Exercise
Transcribe the passage of the Bunheads recap word for word, starting with "Sasha's mental breakdown" and going on through "and young children.".

Source document
━━━━━━

Sasha's still not happy as a cheerleader, because she is a miserable person, but the complexities of sorority-style intimacy have the other Bunheads seething with jealousy and a yearning they cannot name. Once Michelle is done irritating everybody else in town and making herself look like a fool in every time zone, she does a drive-by guilting to make sure that Sasha knows she's on the road to becoming someone as horrible as Michelle herself unless she submits to Fanny's will. Persuasive, I'll admit.

Sasha's mental breakdown aside, Michelle is mostly concerned with running small business out of Paradise on a rail after a horrible barista manages to finally make the point that her nonstop misbehavior wouldn't be cute on a woman a third her age, and that she needs to be embarrassed at the way she conducts herself. In response, Michelle attempts to rally the town around an encroaching big-box retailer, and is soundly ignored by the townspeople, who already -- and rightly -- hate her almost the full amount possible. In the end, she is lynched by the town for her militaristic attack on the environment, baby ducks, and young children.

━━━━━━

Dataset section
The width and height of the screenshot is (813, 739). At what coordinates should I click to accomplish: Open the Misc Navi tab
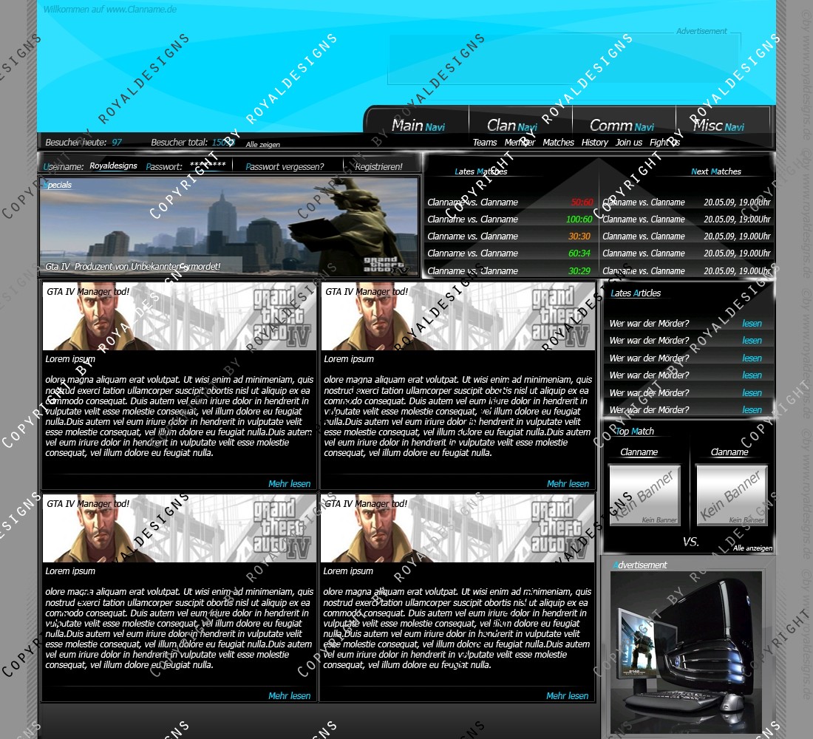point(718,126)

━━━━━━

Solved problem
Sasha's mental breakdown aside, Michelle is mostly concerned with running small business out of Paradise on a rail after a horrible barista manages to finally make the point that her nonstop misbehavior wouldn't be cute on a woman a third her age, and that she needs to be embarrassed at the way she conducts herself. In response, Michelle attempts to rally the town around an encroaching big-box retailer, and is soundly ignored by the townspeople, who already -- and rightly -- hate her almost the full amount possible. In the end, she is lynched by the town for her militaristic attack on the environment, baby ducks, and young children.